### Document excerpt
◇ ◇ ◇ ◇ ◇
When President Obama on Wednesday unveils his blueprint for the government’s 2014 budget, he’ll offer lots of ideas for changes in taxes and spending.
But the proposal likely to grab the most attention will be the one dealing with cost-of-living adjustments for Social Security recipients. Many economists would applaud a change in the way Social Security officials measure inflation, but many older Americans may hiss, fearing a new formula will cut their benefits.
If Congress were to approve it, the change would directly affect the wallets of current — as well as future — recipients of Social Security.
So what is this different formula? Here are some answers about the politically charged proposal that would affect nearly all Americans who are — or plan to be — retired.
How does the Social Security Administration calculate inflation now?
Government officials know that rising consumer prices can erode the buying power of Social Security checks. So each year, they consider whether to provide a cost-of-living adjustment to keep incomes in line with consumer prices.
Their annual decision is based on any changes in prices, as measured by the Consumer Price Index for Urban Wage Earners and Clerical Workers, prepared by the federal Bureau of Labor Statistics. As this year began, the nearly 62 million Americans receiving Social Security and Supplemental Security Income benefits saw their checks go up by 1.7 percent to keep pace with the rise in the CPI.
Is the CPI a good measure of inflation?
Many economists say the CPI is not a good way to measure what people actually are spending at the store because it doesn’t take into account the common-sense decisions routinely made by shoppers.
◇ ◇ ◇ ◇ ◇
### Instructions
1 > From the Social Security article, reproduce the passage from "Government officials know" up to and including "in the CPI.".
2 > Condense the paragraph of the Social Security article that begins "Their annual decision is based on" into a short bulleted list that keeps its main facts.
3 > Using the Social Security article, answer each item on its own line:
(a) On what day of the week will President Obama unveil his blueprint for the 2014 budget?
(b) By what percentage did benefit checks go up as this year began?
(c) According to many economists, what does the CPI not take into account?

### Raw records
◇ ◇ ◇ ◇ ◇
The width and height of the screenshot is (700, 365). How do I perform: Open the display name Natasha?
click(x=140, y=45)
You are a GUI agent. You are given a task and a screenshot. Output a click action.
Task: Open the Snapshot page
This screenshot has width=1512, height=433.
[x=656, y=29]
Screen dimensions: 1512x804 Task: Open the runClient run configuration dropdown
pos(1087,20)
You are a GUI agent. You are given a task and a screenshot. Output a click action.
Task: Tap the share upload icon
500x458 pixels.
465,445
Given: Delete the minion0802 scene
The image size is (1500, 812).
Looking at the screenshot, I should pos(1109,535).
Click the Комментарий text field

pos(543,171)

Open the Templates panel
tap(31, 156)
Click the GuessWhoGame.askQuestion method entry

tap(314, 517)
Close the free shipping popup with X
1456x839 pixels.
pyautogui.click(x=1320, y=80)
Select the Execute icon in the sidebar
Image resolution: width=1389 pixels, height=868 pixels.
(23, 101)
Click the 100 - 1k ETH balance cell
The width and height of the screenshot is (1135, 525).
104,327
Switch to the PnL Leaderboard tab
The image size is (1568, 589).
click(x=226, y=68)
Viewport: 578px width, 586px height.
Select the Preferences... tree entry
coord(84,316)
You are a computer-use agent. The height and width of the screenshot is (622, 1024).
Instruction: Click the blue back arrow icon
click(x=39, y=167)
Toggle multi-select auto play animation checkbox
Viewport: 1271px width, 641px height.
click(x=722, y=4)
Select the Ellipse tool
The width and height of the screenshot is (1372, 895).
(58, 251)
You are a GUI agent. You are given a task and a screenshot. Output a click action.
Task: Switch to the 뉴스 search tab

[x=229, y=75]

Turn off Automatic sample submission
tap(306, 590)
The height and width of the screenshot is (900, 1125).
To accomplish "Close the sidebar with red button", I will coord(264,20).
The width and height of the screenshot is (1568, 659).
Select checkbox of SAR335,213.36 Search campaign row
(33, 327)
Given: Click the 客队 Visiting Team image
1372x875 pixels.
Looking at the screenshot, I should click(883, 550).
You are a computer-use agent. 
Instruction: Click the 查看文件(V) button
◇ ◇ ◇ ◇ ◇
### Completed exercise
1 >
Government officials know that rising consumer prices can erode the buying power of Social Security checks. So each year, they consider whether to provide a cost-of-living adjustment to keep incomes in line with consumer prices.
Their annual decision is based on any changes in prices, as measured by the Consumer Price Index for Urban Wage Earners and Clerical Workers, prepared by the federal Bureau of Labor Statistics. As this year began, the nearly 62 million Americans receiving Social Security and Supplemental Security Income benefits saw their checks go up by 1.7 percent to keep pace with the rise in the CPI.

2 >
- The yearly cost-of-living decision rests on price changes measured by the Consumer Price Index for Urban Wage Earners and Clerical Workers.
- The federal Bureau of Labor Statistics prepares that index.
- At the start of this year, checks rose 1.7 percent to keep pace with the CPI.
- The increase went to the nearly 62 million Americans receiving Social Security and Supplemental Security Income benefits.

3 >
(a) Wednesday
(b) 1.7 percent
(c) The common-sense decisions routinely made by shoppers